Monday, February 13, 2017

Excerpt from Letters to Psyche



Since Valentine's Day is on a Tuesday this year, my husband and I plan to celebrate the holiday late. However, I thought I'd share with you an excerpt from my short story, "Letters to Psyche." It's about Cupid's attempts to unite the houses of Montague and Capulet (the families of Romeo and Juliet) with love. If he fails, a curse will separate him forever from his own beloved wife, Psyche. The story is told from Cupid's point of view:




I was in the middle of shooting a youth when Elisabeth’s first curse crashed into me, causing me to misfire. I thought it was a fluke until several more curses hit me with enough force to make me turn visible. Luckily, I became transparent and rushed to her bedchamber before the youth noticed me.
I didn’t recognize Elisabeth; she was bone-thin with her wavy hair clipped short. I gleamed what had happened when the Christian priest came to hear her confession. Once he left the room and took his faith with him, I allowed myself to appear. She was close enough to death to keep my presence secret, and she didn’t seem surprised to see me.
“I grieve for your loss, my lady,” I told her. “It is my task to unite your houses as an example of love, not drive them apart.”
“But if we were your example, why didn’t you help us?” she whispered.
“I only spark love, my lady. Once it catches fire, it’s up to the couple to keep it burning. How can I focus on one couple when there are so many others who need me?”
“Have you no pity for us humans, Cupid?” Her eyes appeared smudged in their sockets. “The poets say even you were pricked by your own arrow. Why do you allow so many obstacles in the path of true love?”
A pox on the poets, my dearest, for revealing what should have been kept secret. As Elisabeth spoke, I remembered eavesdropping as my mother tasked you with sorting seeds, fetching golden fleece, and even sending you to Hades. How I had to sneak around to find sympathetic helpers for you. Even with them on our side, we nearly lost each other. But would we have realized how much we needed each other if we had not been parted for a while? Nothing worth winning was ever gained easily, but greedy mortals always demand the gods make their paths as smooth as silk. So I answered her as Athena had advised us, with the words, “It is the wisdom of the gods, Lady.”
“Wisdom, Cupid, or a wish to keep us blind?”
This was arrogance I would not tolerate. I was about to leave when she coughed herself into a spasm, enough to make me pity her.
She beckoned me closer. “Cupid, God of Love, I pray you hear my final request.”

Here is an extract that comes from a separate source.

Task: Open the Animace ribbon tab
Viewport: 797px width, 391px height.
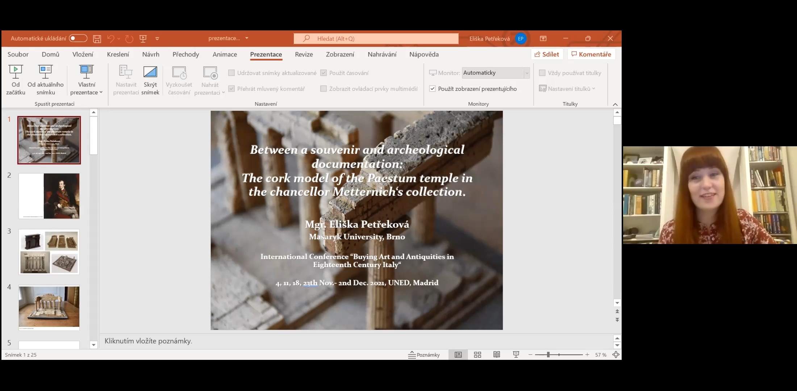Action: click(225, 54)
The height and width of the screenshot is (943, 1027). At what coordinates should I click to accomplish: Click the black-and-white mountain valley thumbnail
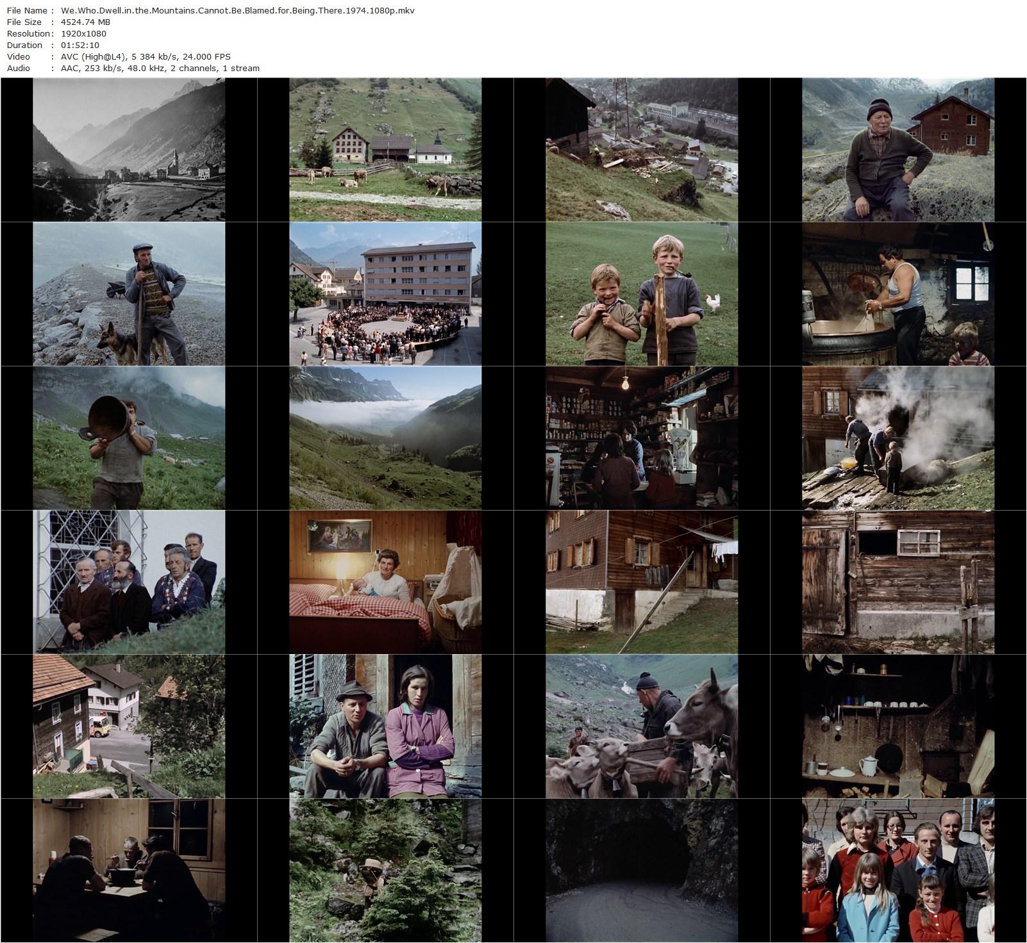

This story is available at the stores listed here for only $0.99.

No matter how--or if--you celebrate Valentine's Day, I hope you have a good one!
 

2 comments:

Alex J. Cavanaugh said...

Cupid sounds a little arrogant himself.
We'll celebrate at home. Too insane to go out to dinner on Valentine's Day. Besides, we can do that anytime.

Sandra Almazan said...

Greek gods aren't known for their humility, but he does learn a lesson by the end of the story.

We can't go out tomorrow due to previously schedule activities. The advantage of celebrating at home is that the food is probably healthier (or at least easier to track on Weight Watchers).